▶ TASK STATEMENT:
Find the line containing "The height and width of the screenshot is (391, 599)." in the records below. Copy exactly that line and each one after it, ending at the line containing "This screenshot has", and nothing more.

▶ MATERIAL TO PROCESS:

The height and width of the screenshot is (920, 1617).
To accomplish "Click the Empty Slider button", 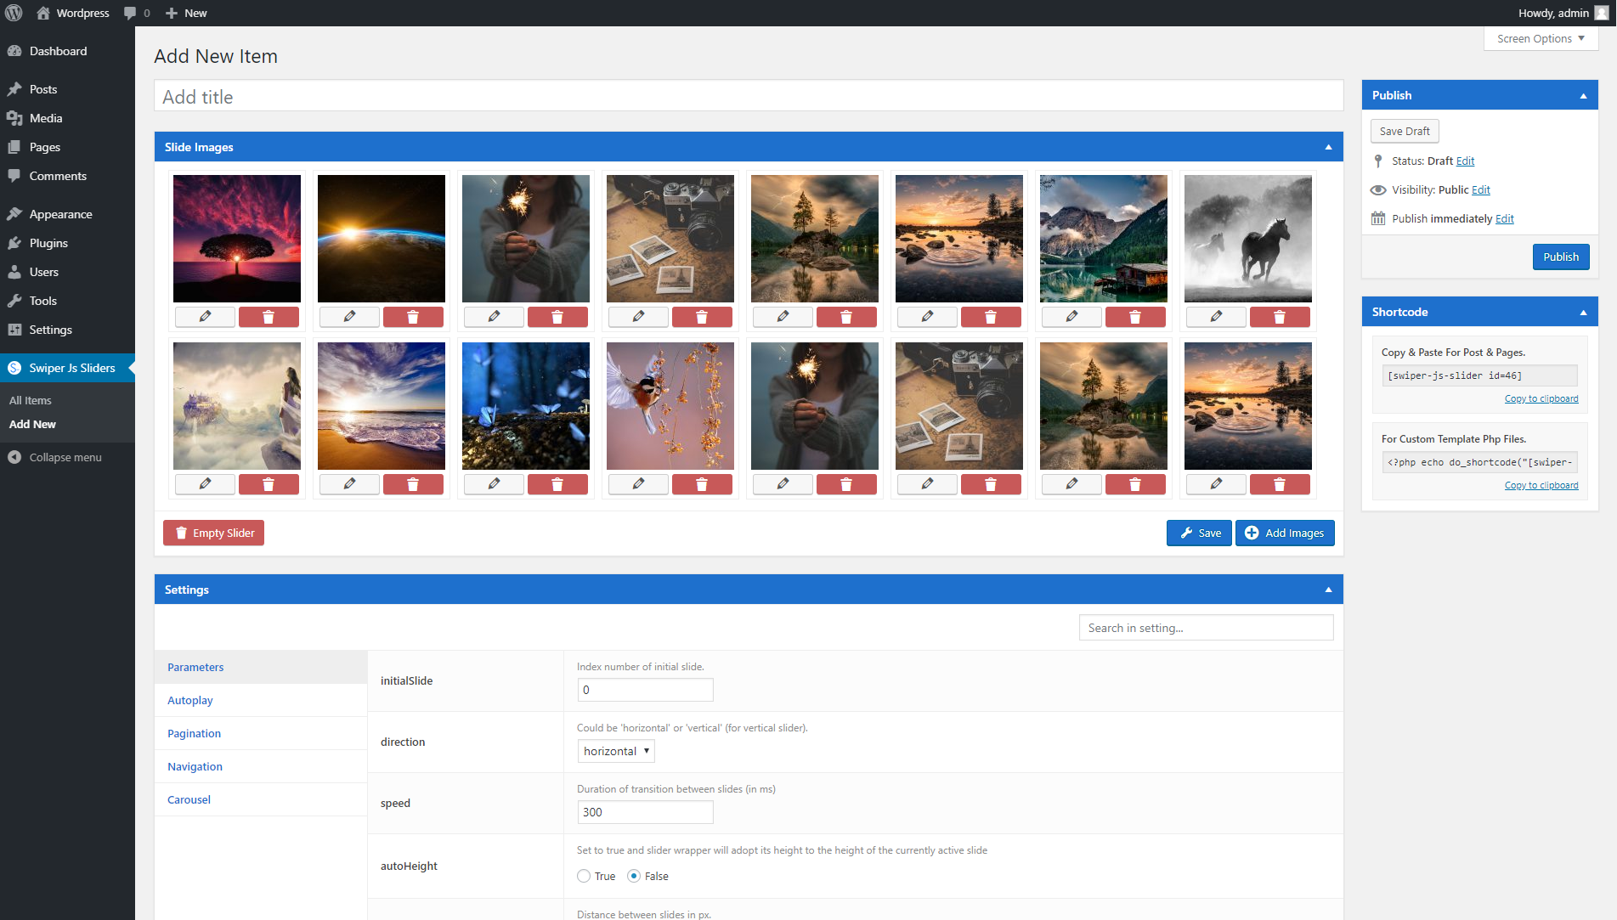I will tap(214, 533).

...

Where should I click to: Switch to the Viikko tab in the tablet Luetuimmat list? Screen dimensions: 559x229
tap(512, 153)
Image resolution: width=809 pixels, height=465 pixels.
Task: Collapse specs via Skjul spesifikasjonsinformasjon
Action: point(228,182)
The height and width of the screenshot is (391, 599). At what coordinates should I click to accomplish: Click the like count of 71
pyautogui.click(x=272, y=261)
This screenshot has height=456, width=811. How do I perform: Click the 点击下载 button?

▶ TASK OUTPUT:
The height and width of the screenshot is (391, 599). At what coordinates should I click to accomplish: Click the like count of 71
pyautogui.click(x=272, y=261)
This screenshot has height=456, width=811. How do I perform: Click the 点击下载 button?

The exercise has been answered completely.